It is one of those things you never expect your children to say. In fact, it is something they should never say at all. The wishing of the death of someone can be a tragic statement simply because it is an explicit evacuation of love. Imagine for a moment if that is how God felt towards us? The difference between our ability to wish someone dead simply by words and God’s ability is that He could do it. Instead, God gave His son up for sacrifice in lieu of the complete devastation of His creation. That is where God is a perfect father that we can only aspire to be.

Yesterday we stopped at a little place for dinner called Roma Pizza. We grabbed a booth and Eli sat next to me and Ella sat next to Bethany. They take turns on who sits next to momma, no one is ever stoked about sitting next to me. Such is life.

We have to combat the typical behaviors that parents who take their children out to eat must deal with. There is climbing on the booth, peeking over the booth at other people, trying to crawl under the booth. Anything that is not sitting still basically. Eli has this habit of taking his shoes off despite our multiple commands to keep them on and once again he did this. I told him get his shoes off the floor and get them back on.

His cheerful “Okey dokey!” before disappearing under the table gets him out of a lot of trouble. A few moments after he went to put his shoes on, this awful howl of pain came from beneath the table as Ella had kicked him in the knee. Normally this would not be a huge deal and we’d just tell her to apologize and keep her hands (or in this case feet) off of him. The problem is that the knee she kicked him in had a large crusty scab on it from a fall he had taken a week or so ago. His skin split the scab and the wound weeped a bit of blood which threw him in to a new squall of hysterics.

I’m far from a perfect parent  and I’m not going to pretend to be. Ella received the ninja-eyed gaze of an angry daddy because she had already been in trouble before we had entered the restaurant for talking back in a disrespectful manner. So when she kicked his knee I assumed (yeah I know the age old adage) that she had done it to be spiteful. I could have been wrong there, she’s kicked him while he was under the table before, he’s kicked her too, like I said, not a perfect papa.

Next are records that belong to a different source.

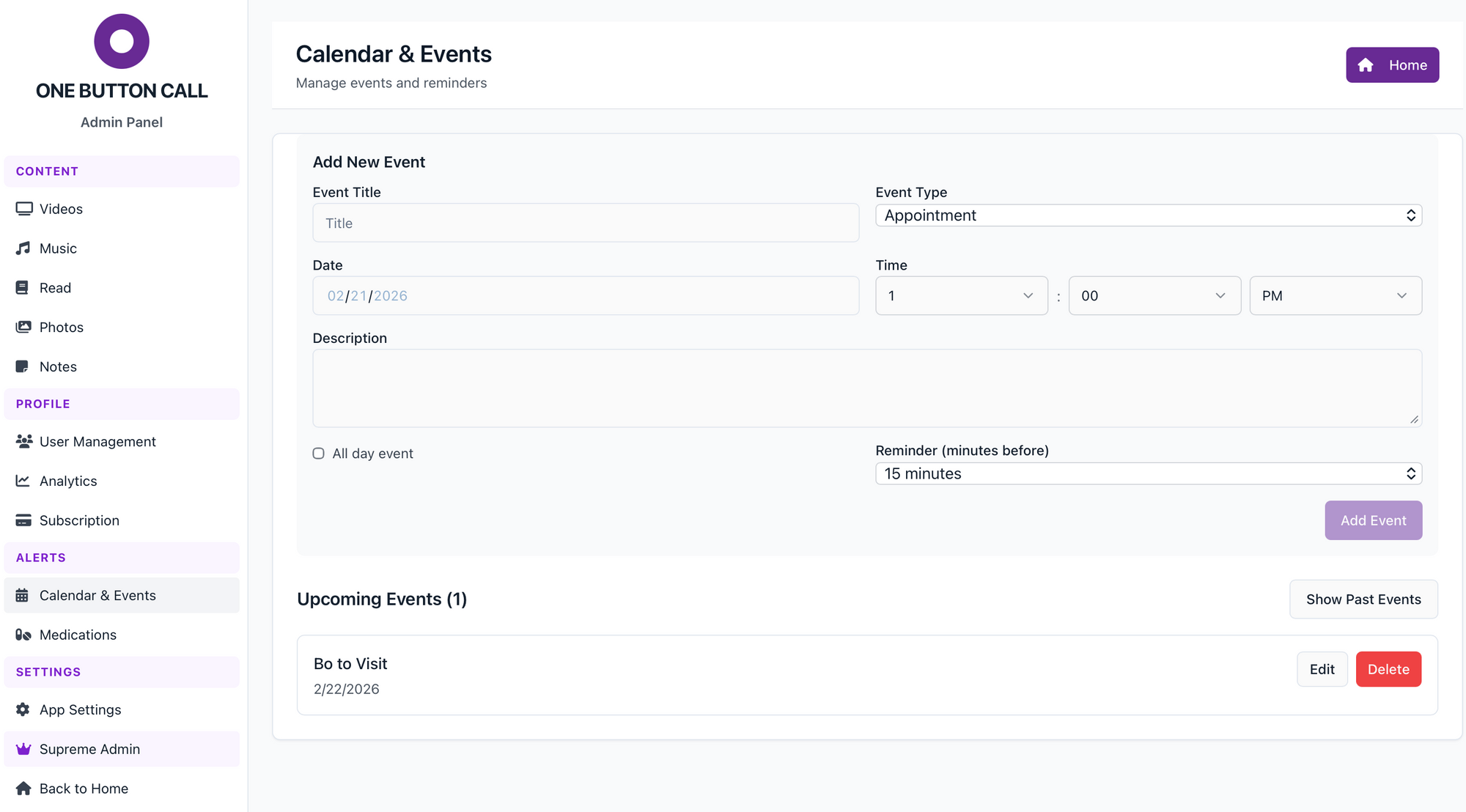Click the App Settings gear icon

point(23,709)
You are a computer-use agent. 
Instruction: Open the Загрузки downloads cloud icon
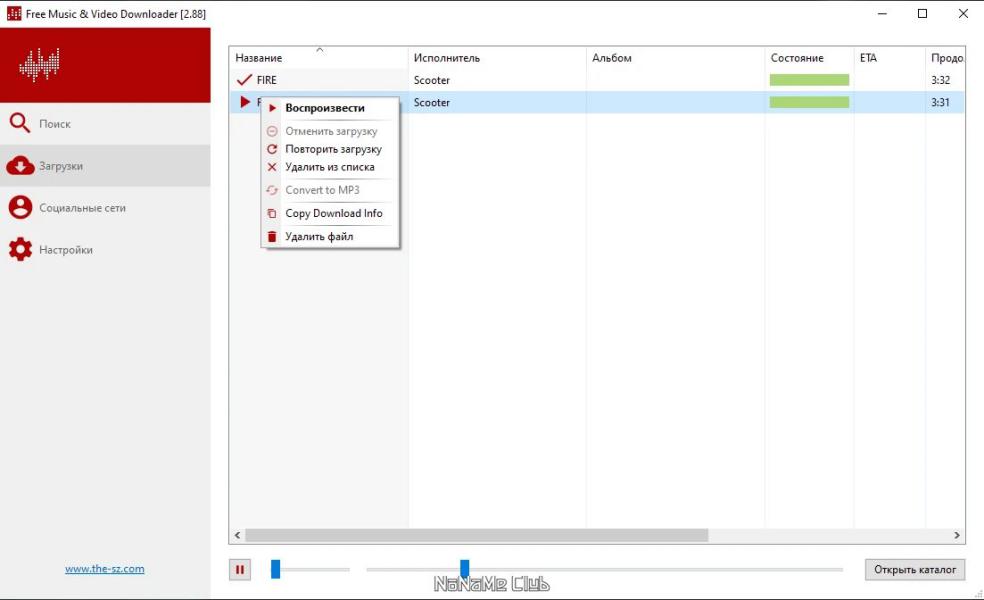tap(20, 166)
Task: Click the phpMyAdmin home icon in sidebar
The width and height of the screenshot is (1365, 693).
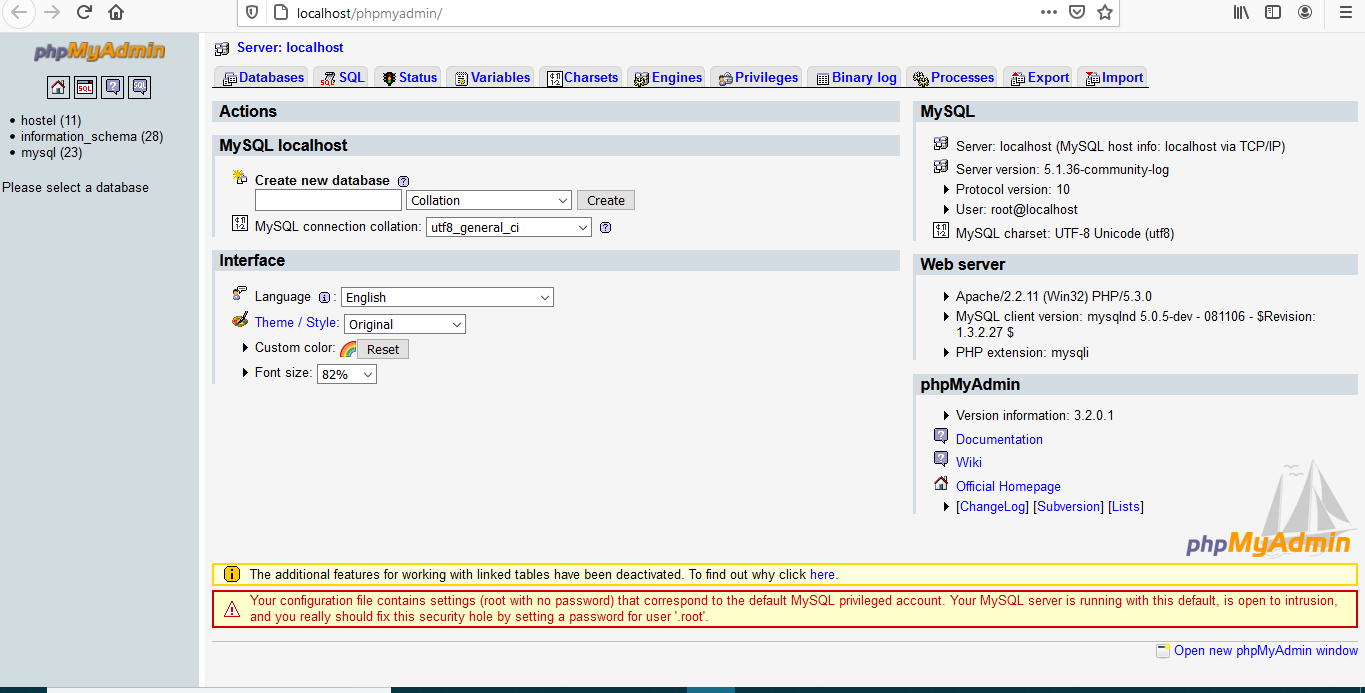Action: pos(57,87)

Regardless of that, she got upset and angry and then uttered words that really break my heart, “I wish you were dead.”

So you take a breath, let it roll off your back even though you may want to breakdown or become angry. Your knee-jerk reaction to that really can be an indicator for how you parent under duress. She put her head down and Bethany rubbed her back. I did not say a word because I know those things were said in anger and she may have felt like she meant them but really she did not. It is an unresolved issue that we will discuss tonight when I get home but I want to use that as a tool to teach her.

I’ve told her before that hate is a very strong emotion and one that was a part of the reasons Jesus was killed. He was challenging the status quo and basically telling the Pharisees, “Guys, you got this all wrong.”

The Pharisees responded with anger, fear and hate. They wished Jesus was dead. The Son of God dead because their pretensions of superior sanctification was more important to them than the word of God. It’s dangerous to pretend that we do not fail or that our skills as parents are so amazing we never have problems at home. It’s dangerous to think we are perfect leaders as men. It’s the same danger the Pharisees refused to see when God walked among them in flesh.

How short is a child’s anger? A minute can pass and they forget what angered them. When it was bedtime Ella hugged me tighter than I think she ever has. That speaks volumes more than her sharp-tongued words ever could. It’s also an example of what Jesus gave us that we so sorely forget, forgiveness. Ella and I will talk about what happened, we will talk about God, we will talk about Jesus and we will talk about His gift.

My wish is that I would rather her understand that gift and how to use it and how to emulate it more than my pains of heartbreak over vapid words said in a moment of difficulty.